Burrell Memorial Hospital, currently operating as Blue Ridge Behavioral Health (BRBH) Burrell Center, was an historic African-American hospital originally located in the Gainsboro neighborhood of Roanoke, Virginia. The hospital replaced the 1914 Medley Hospital. It opened March 18, 1915 as a 10-bed facility in a converted home at 311 Henry Street. In 1921 the hospital moved to a new, 55-bed location in the adjacent Harrison Neighborhood, having renovated the former Allegheny Institute (originally the Rorer Hotel, 1883) at 611 McDowell Ave., NW. The final facility was constructed 1954-55 on the same property as a four-story, 73,000 square foot, International Style building. It is T-shaped with three wings extending from a central elevator core. The building housed the only African-American medical facility in Roanoke from 1915 to 1965. It was listed on the National Register of Historic Places in 2003. Burrell Memorial Hospital closed in 1979 due to financial strain and reopened the same year as the Burrell Home for Adults, an adult care facility. This facility grew to provide specialized care to residents, but eventually closed as Burrell Nursing Center in 2002.

In the early 20th century, hospitals in the Appalachian region of Virginia were segregated. In Roanoke and southwest Virginia there were no hospitals available to individuals not considered to be white. "[S]everal black physicians in the area, including Dr. Issac David Burrell, were working diligently to establish a hospital for black residents. In the midst of these efforts, Dr. Burrell became seriously ill with gallstones and was forced to travel in a train baggage car to Washington, D.C. for treatment. He died following surgery, and the heart-wrenching circumstances of his death served as a catalyst to ensure that this tragedy would not be repeated for another black person.

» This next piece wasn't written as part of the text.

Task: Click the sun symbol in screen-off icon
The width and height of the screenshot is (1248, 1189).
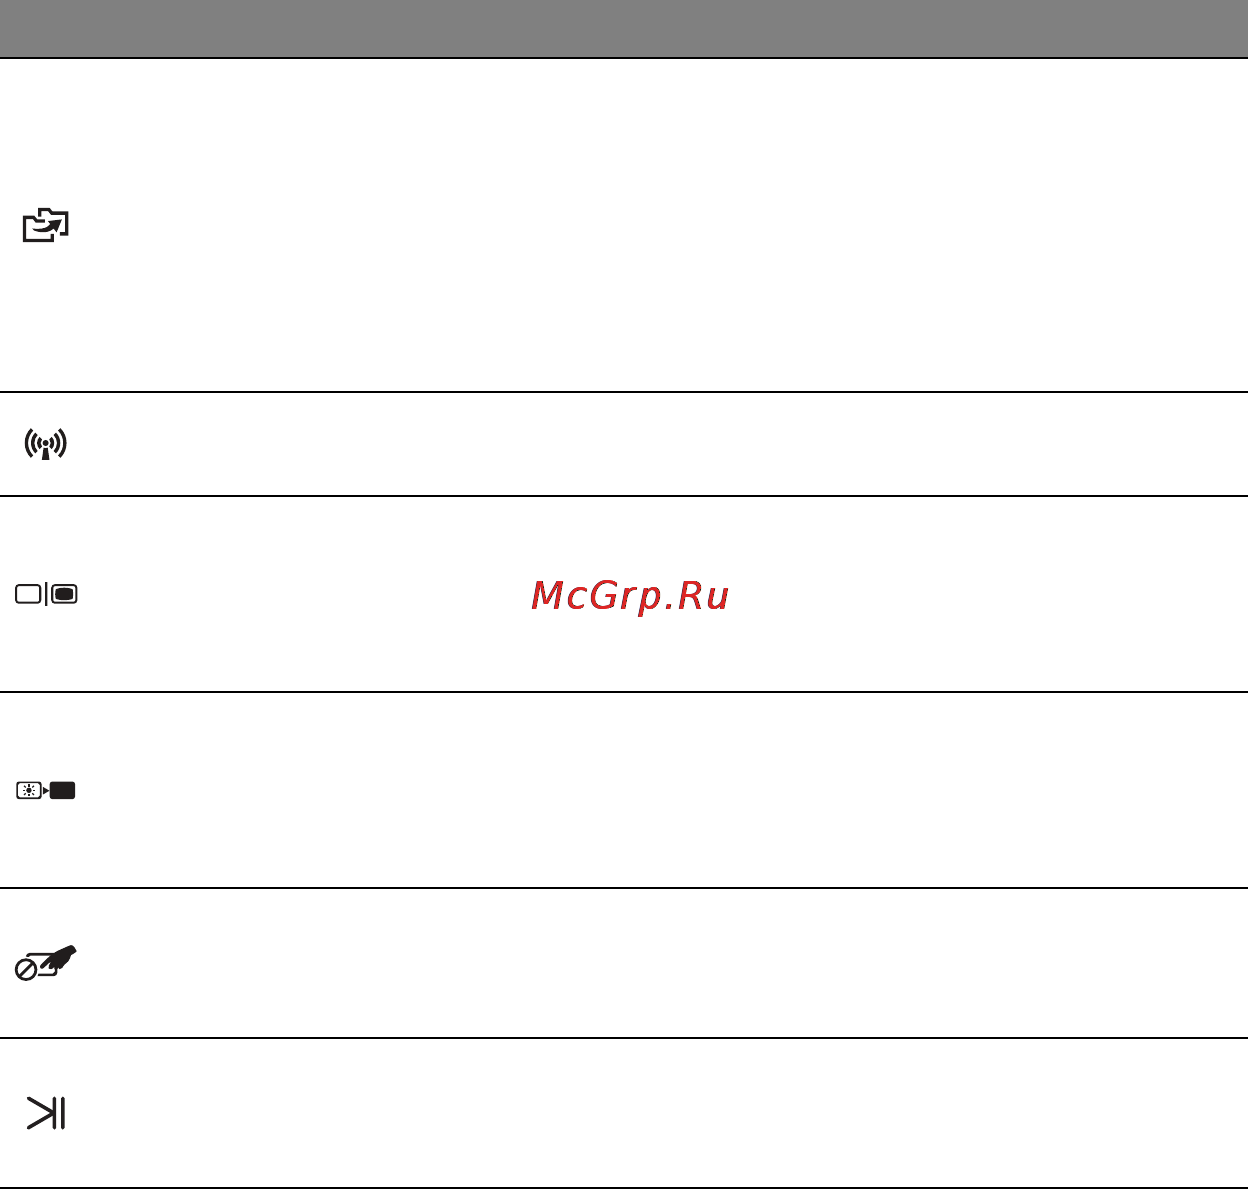Action: click(x=28, y=791)
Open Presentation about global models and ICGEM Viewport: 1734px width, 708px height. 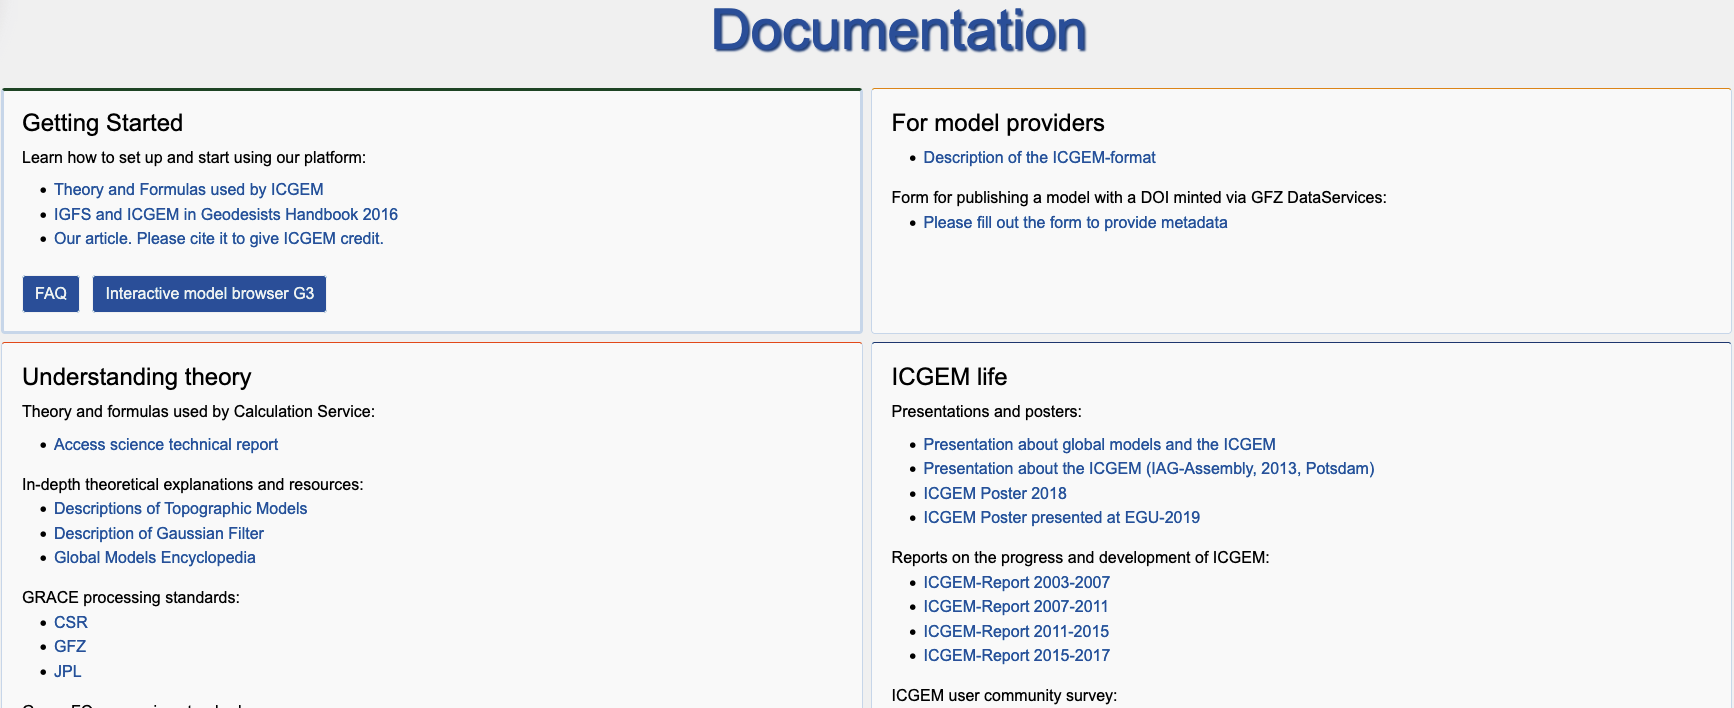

On March 18, 1915, Burrell Memorial Hospital, named in honor of Dr. Burrell, opened at 311 Henry Street. It began as a 10-bed facility equipped with $1,000 of borrowed money but went on to become the first African-American hospital to earn full approval of the American Board of Surgeons. Dr. Lylburn C. Downing, who had been the first African-American accepted as a member of the Roanoke Medical Society, became the first superintendent and held that position until 1947. "After Burrell's death, the doctors Downing, Williman and Roberts, joined by John Claytor, Sr., and Jerry Cooper, founded Burrell Memorial with ten beds on North Henry Street in March 1915."

The flu epidemic of 1919 created the need for expanded facilities, so the hospital moved into the abandoned Allegheny Institute building on the corner of McDowell Avenue and Park Street (now 7th Street) in 1921. This building was used until 1955 when the present hospital was opened.

Burrell Memorial Hospital remained a prominent black institution until the 1965 Civil Rights Act mandated the desegregation of hospital facilities. In 1979, the hospital closed. as of 2023 The Burrell Center is home to Blue Ridge Behavioral Healthcare.